-------- MATERIALS PROVIDED --------

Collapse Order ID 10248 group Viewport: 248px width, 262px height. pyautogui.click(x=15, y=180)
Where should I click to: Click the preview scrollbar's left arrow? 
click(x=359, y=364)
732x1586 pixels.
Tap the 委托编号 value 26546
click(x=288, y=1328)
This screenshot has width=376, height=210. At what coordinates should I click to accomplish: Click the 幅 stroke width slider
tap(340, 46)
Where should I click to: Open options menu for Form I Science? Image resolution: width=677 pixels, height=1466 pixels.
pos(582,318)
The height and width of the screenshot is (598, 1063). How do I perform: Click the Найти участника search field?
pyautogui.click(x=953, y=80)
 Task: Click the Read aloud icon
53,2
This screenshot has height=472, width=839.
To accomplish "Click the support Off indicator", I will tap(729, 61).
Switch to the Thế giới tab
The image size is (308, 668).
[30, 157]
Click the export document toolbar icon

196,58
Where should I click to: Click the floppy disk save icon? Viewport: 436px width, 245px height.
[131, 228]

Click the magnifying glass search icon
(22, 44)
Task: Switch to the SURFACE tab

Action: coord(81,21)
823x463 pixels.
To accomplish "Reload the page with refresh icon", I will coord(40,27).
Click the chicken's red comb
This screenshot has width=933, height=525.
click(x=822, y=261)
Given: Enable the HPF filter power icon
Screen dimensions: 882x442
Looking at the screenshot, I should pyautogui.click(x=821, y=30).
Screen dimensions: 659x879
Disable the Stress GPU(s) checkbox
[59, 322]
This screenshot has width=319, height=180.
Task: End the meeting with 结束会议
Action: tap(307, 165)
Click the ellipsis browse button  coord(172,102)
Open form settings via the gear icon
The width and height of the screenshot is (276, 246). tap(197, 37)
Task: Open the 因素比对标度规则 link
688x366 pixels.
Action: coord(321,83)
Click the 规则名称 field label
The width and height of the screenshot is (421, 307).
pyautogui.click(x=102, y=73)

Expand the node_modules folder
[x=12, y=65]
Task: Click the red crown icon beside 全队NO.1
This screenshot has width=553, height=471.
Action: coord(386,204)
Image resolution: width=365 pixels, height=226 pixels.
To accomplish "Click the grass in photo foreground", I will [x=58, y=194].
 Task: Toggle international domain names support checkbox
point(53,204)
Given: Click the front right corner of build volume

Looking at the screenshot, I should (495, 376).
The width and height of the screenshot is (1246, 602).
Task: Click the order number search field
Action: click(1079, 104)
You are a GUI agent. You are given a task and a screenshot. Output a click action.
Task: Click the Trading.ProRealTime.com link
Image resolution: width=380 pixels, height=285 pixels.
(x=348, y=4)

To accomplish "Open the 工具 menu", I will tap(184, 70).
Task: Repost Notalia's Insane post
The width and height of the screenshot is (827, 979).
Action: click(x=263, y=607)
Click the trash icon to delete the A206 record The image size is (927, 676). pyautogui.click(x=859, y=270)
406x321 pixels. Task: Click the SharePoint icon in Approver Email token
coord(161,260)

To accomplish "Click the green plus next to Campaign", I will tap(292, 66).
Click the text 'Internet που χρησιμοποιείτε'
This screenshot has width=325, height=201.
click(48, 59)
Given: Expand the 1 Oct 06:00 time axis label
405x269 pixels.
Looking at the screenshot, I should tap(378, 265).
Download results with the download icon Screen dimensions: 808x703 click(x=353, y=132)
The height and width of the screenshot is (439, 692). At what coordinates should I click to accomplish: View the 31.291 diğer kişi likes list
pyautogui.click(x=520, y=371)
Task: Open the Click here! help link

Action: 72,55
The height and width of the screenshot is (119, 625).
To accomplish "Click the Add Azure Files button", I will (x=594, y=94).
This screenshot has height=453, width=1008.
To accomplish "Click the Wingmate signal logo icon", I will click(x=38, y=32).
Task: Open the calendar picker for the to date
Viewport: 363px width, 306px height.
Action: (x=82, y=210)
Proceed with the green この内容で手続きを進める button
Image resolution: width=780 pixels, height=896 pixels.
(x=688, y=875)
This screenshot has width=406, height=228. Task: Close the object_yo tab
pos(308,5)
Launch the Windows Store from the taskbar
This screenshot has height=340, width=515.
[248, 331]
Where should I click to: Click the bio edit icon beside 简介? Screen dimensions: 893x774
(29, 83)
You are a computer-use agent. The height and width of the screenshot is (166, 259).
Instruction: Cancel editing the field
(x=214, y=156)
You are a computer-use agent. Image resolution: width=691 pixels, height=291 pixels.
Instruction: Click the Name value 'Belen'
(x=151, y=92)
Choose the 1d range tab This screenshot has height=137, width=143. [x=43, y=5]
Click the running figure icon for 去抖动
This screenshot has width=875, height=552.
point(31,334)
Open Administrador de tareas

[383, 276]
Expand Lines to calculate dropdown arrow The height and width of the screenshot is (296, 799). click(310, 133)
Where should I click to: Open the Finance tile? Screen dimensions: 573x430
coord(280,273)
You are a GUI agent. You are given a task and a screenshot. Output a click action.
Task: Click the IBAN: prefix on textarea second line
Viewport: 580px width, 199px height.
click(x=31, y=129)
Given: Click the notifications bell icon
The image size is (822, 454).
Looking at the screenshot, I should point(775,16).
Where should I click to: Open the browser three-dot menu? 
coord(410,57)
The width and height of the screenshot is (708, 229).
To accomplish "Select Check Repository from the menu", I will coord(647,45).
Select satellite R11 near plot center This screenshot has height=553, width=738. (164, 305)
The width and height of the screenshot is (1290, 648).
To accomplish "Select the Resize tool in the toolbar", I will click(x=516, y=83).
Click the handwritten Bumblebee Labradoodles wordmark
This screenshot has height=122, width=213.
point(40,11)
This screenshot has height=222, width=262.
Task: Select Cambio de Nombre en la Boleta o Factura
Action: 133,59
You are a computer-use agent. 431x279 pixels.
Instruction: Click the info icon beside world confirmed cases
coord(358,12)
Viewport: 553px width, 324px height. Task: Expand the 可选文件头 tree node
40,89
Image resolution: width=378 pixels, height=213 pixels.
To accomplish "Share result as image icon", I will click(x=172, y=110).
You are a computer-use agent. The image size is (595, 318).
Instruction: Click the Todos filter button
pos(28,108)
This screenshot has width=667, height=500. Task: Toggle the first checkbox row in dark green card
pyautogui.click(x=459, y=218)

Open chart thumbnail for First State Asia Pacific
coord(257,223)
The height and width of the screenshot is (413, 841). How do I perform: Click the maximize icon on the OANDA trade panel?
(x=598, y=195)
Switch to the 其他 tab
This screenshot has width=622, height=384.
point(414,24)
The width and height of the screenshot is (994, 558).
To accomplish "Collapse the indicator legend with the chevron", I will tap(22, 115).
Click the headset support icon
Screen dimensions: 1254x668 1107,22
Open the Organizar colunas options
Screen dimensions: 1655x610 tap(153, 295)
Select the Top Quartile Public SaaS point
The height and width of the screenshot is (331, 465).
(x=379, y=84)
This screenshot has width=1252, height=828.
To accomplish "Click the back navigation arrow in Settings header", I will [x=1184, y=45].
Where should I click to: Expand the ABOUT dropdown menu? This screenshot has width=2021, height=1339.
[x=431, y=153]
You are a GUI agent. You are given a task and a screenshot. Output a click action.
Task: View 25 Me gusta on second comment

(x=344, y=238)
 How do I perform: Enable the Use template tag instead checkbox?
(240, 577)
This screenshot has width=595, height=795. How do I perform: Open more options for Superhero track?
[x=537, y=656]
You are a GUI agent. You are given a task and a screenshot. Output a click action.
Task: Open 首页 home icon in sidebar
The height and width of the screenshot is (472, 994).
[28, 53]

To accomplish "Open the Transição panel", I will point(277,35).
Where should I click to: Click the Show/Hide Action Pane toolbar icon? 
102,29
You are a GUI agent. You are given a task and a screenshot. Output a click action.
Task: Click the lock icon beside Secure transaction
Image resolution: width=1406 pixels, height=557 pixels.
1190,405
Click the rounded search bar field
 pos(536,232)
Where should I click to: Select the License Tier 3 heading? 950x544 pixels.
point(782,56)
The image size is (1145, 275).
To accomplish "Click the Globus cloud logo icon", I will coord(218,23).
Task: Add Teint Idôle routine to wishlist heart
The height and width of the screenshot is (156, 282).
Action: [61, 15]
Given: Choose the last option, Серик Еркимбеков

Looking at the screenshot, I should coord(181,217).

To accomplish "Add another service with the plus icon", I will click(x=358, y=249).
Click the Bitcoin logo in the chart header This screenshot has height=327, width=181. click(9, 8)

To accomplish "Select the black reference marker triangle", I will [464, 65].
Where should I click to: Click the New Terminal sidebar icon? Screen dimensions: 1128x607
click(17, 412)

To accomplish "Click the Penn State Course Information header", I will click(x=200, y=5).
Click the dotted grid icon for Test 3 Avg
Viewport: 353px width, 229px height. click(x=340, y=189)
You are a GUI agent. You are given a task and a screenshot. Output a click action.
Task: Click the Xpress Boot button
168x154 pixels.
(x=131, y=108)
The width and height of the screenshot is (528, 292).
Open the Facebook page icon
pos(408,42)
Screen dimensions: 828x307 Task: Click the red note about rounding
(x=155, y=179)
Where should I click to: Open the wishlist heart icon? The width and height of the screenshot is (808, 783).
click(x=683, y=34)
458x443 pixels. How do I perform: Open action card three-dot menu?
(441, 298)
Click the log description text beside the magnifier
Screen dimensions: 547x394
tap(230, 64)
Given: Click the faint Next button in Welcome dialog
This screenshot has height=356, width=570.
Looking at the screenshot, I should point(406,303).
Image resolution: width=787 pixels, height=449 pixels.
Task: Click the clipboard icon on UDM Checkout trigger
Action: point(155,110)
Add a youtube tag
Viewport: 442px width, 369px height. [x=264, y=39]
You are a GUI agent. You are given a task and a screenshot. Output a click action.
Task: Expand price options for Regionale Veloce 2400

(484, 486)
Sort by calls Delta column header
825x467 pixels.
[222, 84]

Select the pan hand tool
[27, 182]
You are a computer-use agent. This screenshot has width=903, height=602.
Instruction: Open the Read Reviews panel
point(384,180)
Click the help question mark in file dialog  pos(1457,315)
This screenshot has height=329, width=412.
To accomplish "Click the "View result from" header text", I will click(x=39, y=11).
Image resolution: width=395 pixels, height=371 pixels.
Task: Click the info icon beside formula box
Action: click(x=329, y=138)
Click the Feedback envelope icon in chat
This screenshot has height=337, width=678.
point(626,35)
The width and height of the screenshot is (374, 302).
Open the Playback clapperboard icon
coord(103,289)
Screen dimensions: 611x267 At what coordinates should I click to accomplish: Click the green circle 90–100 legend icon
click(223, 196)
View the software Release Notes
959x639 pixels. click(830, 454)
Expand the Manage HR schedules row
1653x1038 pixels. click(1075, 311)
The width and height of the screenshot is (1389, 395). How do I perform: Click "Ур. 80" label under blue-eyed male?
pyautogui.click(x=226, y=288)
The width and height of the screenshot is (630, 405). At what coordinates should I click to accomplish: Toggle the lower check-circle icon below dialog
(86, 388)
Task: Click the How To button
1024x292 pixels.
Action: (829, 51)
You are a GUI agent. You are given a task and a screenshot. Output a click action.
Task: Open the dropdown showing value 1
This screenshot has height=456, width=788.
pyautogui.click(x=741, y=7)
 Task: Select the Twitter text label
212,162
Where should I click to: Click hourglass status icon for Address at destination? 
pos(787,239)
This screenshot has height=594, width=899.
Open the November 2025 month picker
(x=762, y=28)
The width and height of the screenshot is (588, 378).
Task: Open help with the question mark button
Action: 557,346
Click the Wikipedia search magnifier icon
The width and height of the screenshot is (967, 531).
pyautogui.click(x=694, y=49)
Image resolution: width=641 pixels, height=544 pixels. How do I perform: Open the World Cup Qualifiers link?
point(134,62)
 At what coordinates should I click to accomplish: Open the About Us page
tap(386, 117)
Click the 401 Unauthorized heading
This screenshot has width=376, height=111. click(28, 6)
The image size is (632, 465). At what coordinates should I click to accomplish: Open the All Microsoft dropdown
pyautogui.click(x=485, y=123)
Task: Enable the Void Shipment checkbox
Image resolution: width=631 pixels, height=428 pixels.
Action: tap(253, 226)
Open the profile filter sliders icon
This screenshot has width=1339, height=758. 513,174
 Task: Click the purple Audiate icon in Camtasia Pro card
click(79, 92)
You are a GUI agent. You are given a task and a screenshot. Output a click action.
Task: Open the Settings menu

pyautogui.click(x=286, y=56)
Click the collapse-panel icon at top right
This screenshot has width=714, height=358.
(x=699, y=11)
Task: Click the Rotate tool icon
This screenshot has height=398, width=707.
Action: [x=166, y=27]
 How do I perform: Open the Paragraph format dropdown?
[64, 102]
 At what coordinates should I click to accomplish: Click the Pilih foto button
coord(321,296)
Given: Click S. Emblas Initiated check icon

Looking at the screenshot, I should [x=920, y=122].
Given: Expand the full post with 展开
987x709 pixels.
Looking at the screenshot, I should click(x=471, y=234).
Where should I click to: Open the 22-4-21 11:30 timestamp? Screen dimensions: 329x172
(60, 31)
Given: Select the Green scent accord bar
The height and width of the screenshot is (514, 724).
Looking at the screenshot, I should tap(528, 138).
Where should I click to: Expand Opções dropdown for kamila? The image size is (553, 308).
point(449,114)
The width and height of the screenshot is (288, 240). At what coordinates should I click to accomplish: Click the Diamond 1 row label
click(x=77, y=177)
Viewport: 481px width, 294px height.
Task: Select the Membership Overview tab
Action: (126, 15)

--------

### ACTION ITEM
From the entries above, extract only the lines running from the one containing "Tap the 委托编号 value 26546" through the one containing "This screenshot has height=472, width=839.", inclusive.

### ANSWER BELOW
Tap the 委托编号 value 26546
click(x=288, y=1328)
This screenshot has width=376, height=210. At what coordinates should I click to accomplish: Click the 幅 stroke width slider
tap(340, 46)
Where should I click to: Open options menu for Form I Science? Image resolution: width=677 pixels, height=1466 pixels.
pos(582,318)
The height and width of the screenshot is (598, 1063). How do I perform: Click the Найти участника search field?
pyautogui.click(x=953, y=80)
 Task: Click the Read aloud icon
53,2
This screenshot has height=472, width=839.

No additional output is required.